Moubarak libéré, les espoirs de la révolution s’envolent
L' ex-président égyptien Hosni Moubarak a retrouvé la liberté vendredi, mais plusieurs figures du Printemps arabe dorment encore derrière les barreaux: dans l’Égypte de Sissi, la révolution de 2011 vient d’être liquidée symboliquement.
C’est son avocat Farid alDeeb qui a annoncé vendredi le départ de M. Moubarak de l’hôpital militaire du Caire, dans lequel il a passé l’essentiel de ses six années de détention.
La libération de M. Moubarak, qui avait régné sans partage sur le pays pendant 30 ans, vient briser définitivement les aspirations nées d’une révolution qui avait porté l’espoir d’un régime plus démocratique.
Outre M. Moubarak, son exministre de l’Intérieur, Habib alAdly, qui symbolise la torture et les abus du régime, a aussi été acquitté pour les meurtres de manifestants pendant la révolte.
En revanche, Alaa Abdel Fattah et Ahmed Douma, deux des plus importants meneurs de la révolution, sont toujours en prison.
Depuis que l’actuel président, Abdel Fattah al-Sissi, exchef de l’armée, a destitué son prédécesseur islamiste Mohamed Morsi en 2013, il dirige à son tour le pays d’une main de fer, éliminant toute forme d’opposition.
M. Moubarak a été jugé dans deux grandes affaires depuis son départ du pouvoir.
Il a notamment été accusé d’avoir incité au meurtre de manifestants pendant la révolte, au cours de laquelle quelque 850 personnes ont été tuées lors d’affrontements avec la police.

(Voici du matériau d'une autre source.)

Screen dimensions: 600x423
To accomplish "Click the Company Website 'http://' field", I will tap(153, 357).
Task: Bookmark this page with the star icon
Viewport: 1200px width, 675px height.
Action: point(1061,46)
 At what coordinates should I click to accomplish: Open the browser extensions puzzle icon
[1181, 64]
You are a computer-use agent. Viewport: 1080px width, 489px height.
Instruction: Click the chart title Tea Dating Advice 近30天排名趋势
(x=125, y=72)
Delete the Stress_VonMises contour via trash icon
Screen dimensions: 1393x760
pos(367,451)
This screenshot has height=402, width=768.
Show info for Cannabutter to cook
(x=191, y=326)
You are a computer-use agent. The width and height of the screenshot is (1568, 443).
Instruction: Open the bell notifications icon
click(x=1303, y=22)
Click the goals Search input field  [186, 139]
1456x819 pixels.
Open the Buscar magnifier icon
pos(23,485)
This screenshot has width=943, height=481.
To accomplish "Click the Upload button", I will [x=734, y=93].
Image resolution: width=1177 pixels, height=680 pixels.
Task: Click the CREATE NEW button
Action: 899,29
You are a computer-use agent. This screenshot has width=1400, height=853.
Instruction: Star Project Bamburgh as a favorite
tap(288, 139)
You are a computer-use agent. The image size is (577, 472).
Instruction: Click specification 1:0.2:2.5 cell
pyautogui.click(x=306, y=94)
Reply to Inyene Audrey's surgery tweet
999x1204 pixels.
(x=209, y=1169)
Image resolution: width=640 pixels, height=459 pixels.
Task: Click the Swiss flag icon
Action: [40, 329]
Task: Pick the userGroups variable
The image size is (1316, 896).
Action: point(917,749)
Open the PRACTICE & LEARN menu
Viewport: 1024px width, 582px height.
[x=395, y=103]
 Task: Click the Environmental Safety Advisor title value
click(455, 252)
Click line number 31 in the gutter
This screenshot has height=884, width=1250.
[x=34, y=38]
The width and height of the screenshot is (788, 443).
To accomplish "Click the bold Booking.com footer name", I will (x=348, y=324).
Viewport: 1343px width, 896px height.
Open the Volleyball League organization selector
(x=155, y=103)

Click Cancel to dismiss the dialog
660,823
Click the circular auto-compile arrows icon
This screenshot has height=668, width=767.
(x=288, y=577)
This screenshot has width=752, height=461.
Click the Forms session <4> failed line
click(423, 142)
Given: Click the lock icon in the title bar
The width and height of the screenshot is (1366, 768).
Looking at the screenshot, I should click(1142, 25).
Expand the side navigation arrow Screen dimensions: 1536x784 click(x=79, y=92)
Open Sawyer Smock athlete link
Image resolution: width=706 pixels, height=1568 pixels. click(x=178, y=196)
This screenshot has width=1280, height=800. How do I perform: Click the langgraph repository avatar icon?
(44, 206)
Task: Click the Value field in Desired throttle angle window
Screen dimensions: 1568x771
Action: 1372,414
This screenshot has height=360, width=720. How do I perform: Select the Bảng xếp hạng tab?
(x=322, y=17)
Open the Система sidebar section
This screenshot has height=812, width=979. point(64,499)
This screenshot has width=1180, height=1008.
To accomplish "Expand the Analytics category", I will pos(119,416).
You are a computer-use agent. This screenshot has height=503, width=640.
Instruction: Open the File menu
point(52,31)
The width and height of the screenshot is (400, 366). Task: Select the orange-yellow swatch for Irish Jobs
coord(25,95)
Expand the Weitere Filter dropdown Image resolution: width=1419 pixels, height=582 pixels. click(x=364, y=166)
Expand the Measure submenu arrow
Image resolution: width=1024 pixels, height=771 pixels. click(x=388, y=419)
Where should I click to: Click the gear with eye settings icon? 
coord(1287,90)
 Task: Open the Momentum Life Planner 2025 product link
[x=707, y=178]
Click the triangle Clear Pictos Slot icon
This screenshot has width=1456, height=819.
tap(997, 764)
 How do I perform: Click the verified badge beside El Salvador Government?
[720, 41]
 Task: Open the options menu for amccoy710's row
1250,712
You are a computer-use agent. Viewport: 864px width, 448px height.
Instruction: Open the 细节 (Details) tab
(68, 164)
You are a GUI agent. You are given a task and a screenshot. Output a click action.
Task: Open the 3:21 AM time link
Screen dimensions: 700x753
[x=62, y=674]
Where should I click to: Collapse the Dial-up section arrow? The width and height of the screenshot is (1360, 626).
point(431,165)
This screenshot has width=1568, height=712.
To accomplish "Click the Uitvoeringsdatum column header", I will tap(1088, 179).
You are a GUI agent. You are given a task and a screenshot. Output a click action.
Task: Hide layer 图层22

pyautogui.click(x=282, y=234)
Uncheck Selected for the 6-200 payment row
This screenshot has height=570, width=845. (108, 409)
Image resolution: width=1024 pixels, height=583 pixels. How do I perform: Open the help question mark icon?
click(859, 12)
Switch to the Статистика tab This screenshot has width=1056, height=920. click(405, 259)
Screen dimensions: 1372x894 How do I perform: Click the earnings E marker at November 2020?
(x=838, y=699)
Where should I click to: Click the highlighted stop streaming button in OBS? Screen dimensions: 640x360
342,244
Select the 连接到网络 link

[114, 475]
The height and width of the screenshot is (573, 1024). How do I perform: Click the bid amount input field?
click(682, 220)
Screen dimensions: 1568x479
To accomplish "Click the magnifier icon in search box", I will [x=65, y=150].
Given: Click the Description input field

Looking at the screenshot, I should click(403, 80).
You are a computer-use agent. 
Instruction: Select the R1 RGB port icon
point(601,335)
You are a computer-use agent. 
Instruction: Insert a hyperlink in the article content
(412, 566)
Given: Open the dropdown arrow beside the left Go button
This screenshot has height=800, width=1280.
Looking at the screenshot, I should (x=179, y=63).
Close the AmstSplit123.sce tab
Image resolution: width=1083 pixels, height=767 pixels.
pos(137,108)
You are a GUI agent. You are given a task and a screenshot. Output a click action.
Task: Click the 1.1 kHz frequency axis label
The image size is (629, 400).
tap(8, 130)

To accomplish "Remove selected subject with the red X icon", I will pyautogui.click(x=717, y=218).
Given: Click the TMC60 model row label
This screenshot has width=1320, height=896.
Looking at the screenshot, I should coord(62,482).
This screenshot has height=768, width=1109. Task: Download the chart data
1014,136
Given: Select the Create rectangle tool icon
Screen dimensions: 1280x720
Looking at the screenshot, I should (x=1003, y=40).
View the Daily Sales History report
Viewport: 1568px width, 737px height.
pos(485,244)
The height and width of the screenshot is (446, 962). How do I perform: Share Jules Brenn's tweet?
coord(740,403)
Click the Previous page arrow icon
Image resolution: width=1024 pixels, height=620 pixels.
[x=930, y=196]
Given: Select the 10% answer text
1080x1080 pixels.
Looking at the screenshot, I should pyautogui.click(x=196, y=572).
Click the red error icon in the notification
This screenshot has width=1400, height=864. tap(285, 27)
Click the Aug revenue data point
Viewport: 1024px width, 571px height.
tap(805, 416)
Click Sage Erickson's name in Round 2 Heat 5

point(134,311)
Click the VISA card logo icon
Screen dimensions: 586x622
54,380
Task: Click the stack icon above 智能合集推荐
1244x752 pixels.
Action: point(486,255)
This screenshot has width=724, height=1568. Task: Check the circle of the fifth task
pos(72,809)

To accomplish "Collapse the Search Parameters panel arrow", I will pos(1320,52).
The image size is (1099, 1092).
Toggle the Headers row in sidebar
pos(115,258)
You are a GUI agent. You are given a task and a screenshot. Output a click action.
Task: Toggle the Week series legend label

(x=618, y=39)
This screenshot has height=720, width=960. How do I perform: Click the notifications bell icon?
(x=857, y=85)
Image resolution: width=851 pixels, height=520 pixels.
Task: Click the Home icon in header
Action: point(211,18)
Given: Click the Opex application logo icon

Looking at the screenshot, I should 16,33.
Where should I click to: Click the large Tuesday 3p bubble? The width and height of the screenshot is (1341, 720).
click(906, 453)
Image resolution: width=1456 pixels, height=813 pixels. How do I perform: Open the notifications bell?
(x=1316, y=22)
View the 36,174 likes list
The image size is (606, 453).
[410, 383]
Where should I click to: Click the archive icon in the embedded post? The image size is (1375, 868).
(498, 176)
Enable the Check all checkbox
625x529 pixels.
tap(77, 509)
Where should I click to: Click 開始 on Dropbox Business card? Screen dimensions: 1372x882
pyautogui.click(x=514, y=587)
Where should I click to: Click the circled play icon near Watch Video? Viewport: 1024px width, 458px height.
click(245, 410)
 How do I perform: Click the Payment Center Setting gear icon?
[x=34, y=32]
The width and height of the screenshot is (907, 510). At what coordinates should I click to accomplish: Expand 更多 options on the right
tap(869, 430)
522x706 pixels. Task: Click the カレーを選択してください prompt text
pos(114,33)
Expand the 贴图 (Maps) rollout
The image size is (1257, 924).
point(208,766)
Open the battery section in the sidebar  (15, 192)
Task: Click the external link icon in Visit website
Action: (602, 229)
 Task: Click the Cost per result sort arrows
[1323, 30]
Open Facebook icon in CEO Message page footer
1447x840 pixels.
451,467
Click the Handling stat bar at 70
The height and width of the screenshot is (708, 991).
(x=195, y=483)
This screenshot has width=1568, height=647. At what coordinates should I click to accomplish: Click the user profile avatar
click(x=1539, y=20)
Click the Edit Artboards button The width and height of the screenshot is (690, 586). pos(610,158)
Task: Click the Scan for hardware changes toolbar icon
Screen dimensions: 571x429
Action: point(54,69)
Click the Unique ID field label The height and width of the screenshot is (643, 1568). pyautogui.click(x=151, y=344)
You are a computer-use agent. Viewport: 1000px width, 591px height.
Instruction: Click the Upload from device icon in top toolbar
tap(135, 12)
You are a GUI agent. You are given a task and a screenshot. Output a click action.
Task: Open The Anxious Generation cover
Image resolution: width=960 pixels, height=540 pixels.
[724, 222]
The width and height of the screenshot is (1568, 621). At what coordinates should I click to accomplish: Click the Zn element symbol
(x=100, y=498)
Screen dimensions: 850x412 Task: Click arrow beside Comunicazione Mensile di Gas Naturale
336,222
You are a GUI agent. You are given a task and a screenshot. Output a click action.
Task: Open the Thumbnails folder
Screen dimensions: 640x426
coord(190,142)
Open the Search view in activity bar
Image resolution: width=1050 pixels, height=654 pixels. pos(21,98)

Condamné à la prison à vie en 2012, il a été blanchi en 2014. Et le 2 mars dernier, la Cour de cassation a confirmé cet acquittement.
Traitement spécial
Pour Adel Ramadan, avocat pour l’organisation de défense des droits de la personne Egyptian Initiative for Personal Rights, M. Moubarak a bénéficié d’un traitement spécial lors de son procès.
Si des militants ont été remis en liberté, certains sont astreints à un contrôle judiciaire strict. Ahmed Maher, fondateur et porte-parole du Mouvement du 6 avril, un groupe très actif en 2011, a été libéré en janvier. Pendant trois ans, il devra se rendre chaque soir au commissariat de son quartier et y passer la nuit.
Et la semaine dernière, les autorités ont gracié 203 détenus dans des procédures liées à l’interdiction de manifester. Mais aucun militant réputé n’est sorti de prison.
Après la destitution de M. Morsi, l’opposition islamiste a aussi été laminée. En août 2013, l’assaut est donné au Caire contre des milliers de pro-Morsi. Environ 700 d’entre eux sont tués. «Les conditions qui ont mené à la révolution de janvier sont toujours présentes, bien que j’exclue qu’une autre révolution puisse avoir lieu», explique Mostafa Kamel el-Sayed, professeur de sciences politiques à l’Université du Caire.